_EXERCISE_. Rewrite the material from its start through the line that contains "tap(266, 516)", replacing "Where should I click to" with "Where do I click to" and leaving everything else unchanged.

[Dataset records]

▼

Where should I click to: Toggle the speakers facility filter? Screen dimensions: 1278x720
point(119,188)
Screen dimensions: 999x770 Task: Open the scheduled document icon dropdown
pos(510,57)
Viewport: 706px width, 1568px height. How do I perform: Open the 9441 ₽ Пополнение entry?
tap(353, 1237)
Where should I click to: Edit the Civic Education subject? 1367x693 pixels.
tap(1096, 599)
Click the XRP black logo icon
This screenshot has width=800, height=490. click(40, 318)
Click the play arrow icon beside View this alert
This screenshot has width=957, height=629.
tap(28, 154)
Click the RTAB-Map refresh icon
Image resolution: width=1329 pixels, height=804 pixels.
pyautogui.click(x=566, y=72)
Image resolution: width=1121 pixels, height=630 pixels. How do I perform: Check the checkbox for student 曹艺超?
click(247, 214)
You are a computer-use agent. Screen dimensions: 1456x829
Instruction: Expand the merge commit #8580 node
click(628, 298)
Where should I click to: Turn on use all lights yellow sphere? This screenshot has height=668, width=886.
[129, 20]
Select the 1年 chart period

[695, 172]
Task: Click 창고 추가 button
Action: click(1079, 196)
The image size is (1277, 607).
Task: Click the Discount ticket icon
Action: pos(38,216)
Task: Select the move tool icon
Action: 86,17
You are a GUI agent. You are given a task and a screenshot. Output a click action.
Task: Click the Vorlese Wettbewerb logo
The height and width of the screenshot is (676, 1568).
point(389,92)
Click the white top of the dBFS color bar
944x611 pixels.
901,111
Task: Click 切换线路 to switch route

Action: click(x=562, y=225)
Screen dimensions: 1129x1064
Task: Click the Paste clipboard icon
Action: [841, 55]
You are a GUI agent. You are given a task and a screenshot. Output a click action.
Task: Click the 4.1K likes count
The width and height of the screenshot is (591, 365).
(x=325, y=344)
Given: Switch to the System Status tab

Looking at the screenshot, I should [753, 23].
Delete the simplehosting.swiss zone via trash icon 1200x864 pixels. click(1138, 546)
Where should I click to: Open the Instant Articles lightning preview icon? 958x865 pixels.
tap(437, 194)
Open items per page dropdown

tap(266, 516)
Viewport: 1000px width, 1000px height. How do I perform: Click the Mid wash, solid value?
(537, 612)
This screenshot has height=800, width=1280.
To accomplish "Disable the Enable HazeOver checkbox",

▲

_COMPLETE ANSWER_.
Where do I click to: Toggle the speakers facility filter? Screen dimensions: 1278x720
point(119,188)
Screen dimensions: 999x770 Task: Open the scheduled document icon dropdown
pos(510,57)
Viewport: 706px width, 1568px height. How do I perform: Open the 9441 ₽ Пополнение entry?
tap(353, 1237)
Where do I click to: Edit the Civic Education subject? 1367x693 pixels.
tap(1096, 599)
Click the XRP black logo icon
This screenshot has width=800, height=490. click(40, 318)
Click the play arrow icon beside View this alert
This screenshot has width=957, height=629.
tap(28, 154)
Click the RTAB-Map refresh icon
Image resolution: width=1329 pixels, height=804 pixels.
pyautogui.click(x=566, y=72)
Image resolution: width=1121 pixels, height=630 pixels. How do I perform: Check the checkbox for student 曹艺超?
click(247, 214)
You are a computer-use agent. Screen dimensions: 1456x829
Instruction: Expand the merge commit #8580 node
click(628, 298)
Where do I click to: Turn on use all lights yellow sphere? This screenshot has height=668, width=886.
[129, 20]
Select the 1年 chart period

[695, 172]
Task: Click 창고 추가 button
Action: click(1079, 196)
The image size is (1277, 607).
Task: Click the Discount ticket icon
Action: pos(38,216)
Task: Select the move tool icon
Action: 86,17
You are a GUI agent. You are given a task and a screenshot. Output a click action.
Task: Click the Vorlese Wettbewerb logo
The height and width of the screenshot is (676, 1568).
point(389,92)
Click the white top of the dBFS color bar
944x611 pixels.
901,111
Task: Click 切换线路 to switch route

Action: click(x=562, y=225)
Screen dimensions: 1129x1064
Task: Click the Paste clipboard icon
Action: [841, 55]
You are a GUI agent. You are given a task and a screenshot. Output a click action.
Task: Click the 4.1K likes count
The width and height of the screenshot is (591, 365).
(x=325, y=344)
Given: Switch to the System Status tab

Looking at the screenshot, I should [753, 23].
Delete the simplehosting.swiss zone via trash icon 1200x864 pixels. click(1138, 546)
Where do I click to: Open the Instant Articles lightning preview icon? 958x865 pixels.
tap(437, 194)
Open items per page dropdown

tap(266, 516)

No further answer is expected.